◆ Excerpted passage:
■ ■ ■ ■ ■
The Commission found that Deliveroo had “no valid reason” for getting rid of Franco and that his dismissal was “harsh, unjust and unreasonable”. It also ruled that regardless of their legal status, Deliveroo cannot dismiss workers so flippantly.

“Irrespective of whether Mr Franco was a contractor or an employee, it was plainly unconscionable to terminate what would be well understood to be his primary source of income, without first hearing from him. The capacity to undertake a detailed analysis of Mr Franco’s performance statistics should not remove the human factor.”

Deliveroo will now be required to reinstate Franco on its app and pay lost income to him.

Kaine noted that Franco “wasn’t given a chance to argue his case and was left struggling to support his wife and baby daughter” when he was dismissed. The often vulnerable position of gig workers and their mistreatment has become an inextricable part of the gig economy debate.

“The treatment of gig workers isn’t just unfair, it is deadly. Riders work under the spectre that they may get sacked at any moment and are forced to risk their lives to make deliveries quickly,” Kaine said.

“Between September and November five delivery riders died while working. We want the Federal Government to regulate in the right way and to put in place a tribunal with full powers to regulate on gig workers’ rights and protections.”

*Policy is running behind platforms *

Courts and policymakers alike have been playing catch up when it comes to the gig economy, which exploded into the public consciousness with the arrival of Uber.

The emergence of dozens of ‘on-demand’ businesses, servicing everything from food and parcel delivery to transport, has made the informal sector ubiquitous. Often attracting international students, and foreign workers, a debate has raged on how they fit into existing legal work arrangements.

Last week Victoria agreed to all 20 recommendations of its own gig economy inquiry, chastising the federal government in the process for not taking action sooner. The move would see the state clarify the employment status of workers and determine minimum standards and entitlements.

At the same time, Menulog has spoken of the ‘moral imperative’ of paying workers a minimum wage, as it announces a Sydney trial to test a new model of on-demand work.

Similarly, the UK has made legal challenges of its own, forcing Uber to pay UK workers at standard rates and grant them new rights.

Tuesday’s ruling in Australia may be yet another move closer to delivering rights for workers here.


----------



## Jack Malarkey (Jan 11, 2016)

Copy of the Fair Work Commission decision:



[2021] FWC 2818 [Note: This decision and the associated order has been quashed – refer to Full Bench decision dated 17 August 2022 [2022] FWCFB 156]




[2021] FWC 2818*FAIR WORK COMMISSION**DECISION*

_Fair Work Act 2009 _
s.394 - Application for unfair dismissal remedy

*Diego Franco
v
Deliveroo Australia Pty Ltd*
(U2020/7066)



COMMISSIONER CAMBRIDGE


----------



## UberDriverAU (Nov 4, 2015)
■ ■ ■ ■ ■
◆ Challenge:
Carry on the forum thread about the Deliveroo unfair dismissal ruling from the point where it stops. The items have nothing to do with this.

◆ Stored rows:
■ ■ ■ ■ ■
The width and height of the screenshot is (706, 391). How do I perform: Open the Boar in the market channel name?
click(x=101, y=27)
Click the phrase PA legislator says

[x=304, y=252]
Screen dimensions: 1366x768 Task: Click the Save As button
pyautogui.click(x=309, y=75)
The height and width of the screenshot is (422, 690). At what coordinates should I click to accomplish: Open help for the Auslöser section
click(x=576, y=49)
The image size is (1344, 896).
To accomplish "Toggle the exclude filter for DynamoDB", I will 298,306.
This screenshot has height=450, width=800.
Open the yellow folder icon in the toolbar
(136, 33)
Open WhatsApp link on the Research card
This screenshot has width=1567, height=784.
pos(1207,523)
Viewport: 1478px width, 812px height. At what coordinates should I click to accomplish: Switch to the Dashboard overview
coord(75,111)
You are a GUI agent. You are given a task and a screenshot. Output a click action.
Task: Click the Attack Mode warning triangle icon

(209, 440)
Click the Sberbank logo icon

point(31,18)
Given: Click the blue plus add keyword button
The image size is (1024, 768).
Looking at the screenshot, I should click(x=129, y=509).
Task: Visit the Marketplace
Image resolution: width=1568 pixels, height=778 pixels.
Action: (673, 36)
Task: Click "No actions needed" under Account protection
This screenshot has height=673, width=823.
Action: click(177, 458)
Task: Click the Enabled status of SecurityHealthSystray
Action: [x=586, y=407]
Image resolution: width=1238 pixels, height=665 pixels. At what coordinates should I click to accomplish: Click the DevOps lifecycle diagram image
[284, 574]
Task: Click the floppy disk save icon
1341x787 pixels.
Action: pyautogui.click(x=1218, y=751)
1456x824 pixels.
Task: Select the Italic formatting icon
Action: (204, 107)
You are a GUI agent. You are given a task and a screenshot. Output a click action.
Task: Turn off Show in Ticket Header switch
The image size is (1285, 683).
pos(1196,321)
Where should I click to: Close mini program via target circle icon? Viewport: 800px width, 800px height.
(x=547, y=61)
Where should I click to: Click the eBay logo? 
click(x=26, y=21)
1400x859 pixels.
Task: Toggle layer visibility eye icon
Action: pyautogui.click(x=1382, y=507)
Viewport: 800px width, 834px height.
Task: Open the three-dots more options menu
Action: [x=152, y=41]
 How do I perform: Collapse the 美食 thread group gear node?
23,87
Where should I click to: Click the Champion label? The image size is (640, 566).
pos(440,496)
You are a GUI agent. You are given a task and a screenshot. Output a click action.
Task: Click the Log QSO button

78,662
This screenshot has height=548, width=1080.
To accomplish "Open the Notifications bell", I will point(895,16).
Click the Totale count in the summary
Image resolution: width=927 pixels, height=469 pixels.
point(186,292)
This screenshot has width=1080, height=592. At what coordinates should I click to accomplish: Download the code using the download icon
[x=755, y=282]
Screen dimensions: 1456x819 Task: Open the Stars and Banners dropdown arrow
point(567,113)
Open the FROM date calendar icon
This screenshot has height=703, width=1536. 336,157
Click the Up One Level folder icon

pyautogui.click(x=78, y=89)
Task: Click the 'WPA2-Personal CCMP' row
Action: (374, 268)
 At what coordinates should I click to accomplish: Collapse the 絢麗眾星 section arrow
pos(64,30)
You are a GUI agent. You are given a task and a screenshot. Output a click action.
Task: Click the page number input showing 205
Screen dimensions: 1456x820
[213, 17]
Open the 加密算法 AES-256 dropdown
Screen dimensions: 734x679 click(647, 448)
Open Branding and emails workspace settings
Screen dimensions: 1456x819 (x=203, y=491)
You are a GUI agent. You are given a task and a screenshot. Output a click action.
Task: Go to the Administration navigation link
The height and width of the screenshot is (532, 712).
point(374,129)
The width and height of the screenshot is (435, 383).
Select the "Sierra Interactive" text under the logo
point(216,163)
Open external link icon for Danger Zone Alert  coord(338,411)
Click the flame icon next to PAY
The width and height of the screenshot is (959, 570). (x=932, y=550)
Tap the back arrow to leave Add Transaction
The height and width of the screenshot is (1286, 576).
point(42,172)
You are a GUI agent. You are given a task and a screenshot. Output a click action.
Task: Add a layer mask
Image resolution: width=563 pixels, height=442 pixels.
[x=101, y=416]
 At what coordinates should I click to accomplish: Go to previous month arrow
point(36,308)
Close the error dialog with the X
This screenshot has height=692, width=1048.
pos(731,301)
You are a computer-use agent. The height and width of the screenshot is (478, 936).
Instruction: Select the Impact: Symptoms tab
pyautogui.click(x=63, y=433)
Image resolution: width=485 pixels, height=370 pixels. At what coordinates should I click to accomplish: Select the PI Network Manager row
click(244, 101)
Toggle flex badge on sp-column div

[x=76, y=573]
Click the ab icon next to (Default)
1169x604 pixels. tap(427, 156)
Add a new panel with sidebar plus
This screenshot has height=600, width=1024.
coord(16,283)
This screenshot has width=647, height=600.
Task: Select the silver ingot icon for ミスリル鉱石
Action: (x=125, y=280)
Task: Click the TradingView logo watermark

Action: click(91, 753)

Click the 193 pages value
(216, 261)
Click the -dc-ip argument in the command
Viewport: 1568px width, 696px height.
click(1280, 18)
■ ■ ■ ■ ■
◆ Written response:
Interesting. The Commission seems to have used a more "modern" approach in arriving at their judgement, and hasn't arrived at any nonsensical conclusions like it did in the Gupta case. I still don't get how it could be found she wasnt working in anyone's business. 🤷🏻‍♂️


----------



## Zuständig (Aug 31, 2019)

Thank you @Jack Malarkey for that comprehensive post.

I've always felt that the business model for Uber/ Didi/ etc is wrong if they're going to dictate terms such as fares to their drivers, yet still make the claim that they're working as "independent contractors". If that was truly the relationship, then a different system (more open market) would be to allow drivers to "bid" for a fare or set their own per km rate. Uber etc then acts as a true intermediary and there's no contract established until the passenger accepts.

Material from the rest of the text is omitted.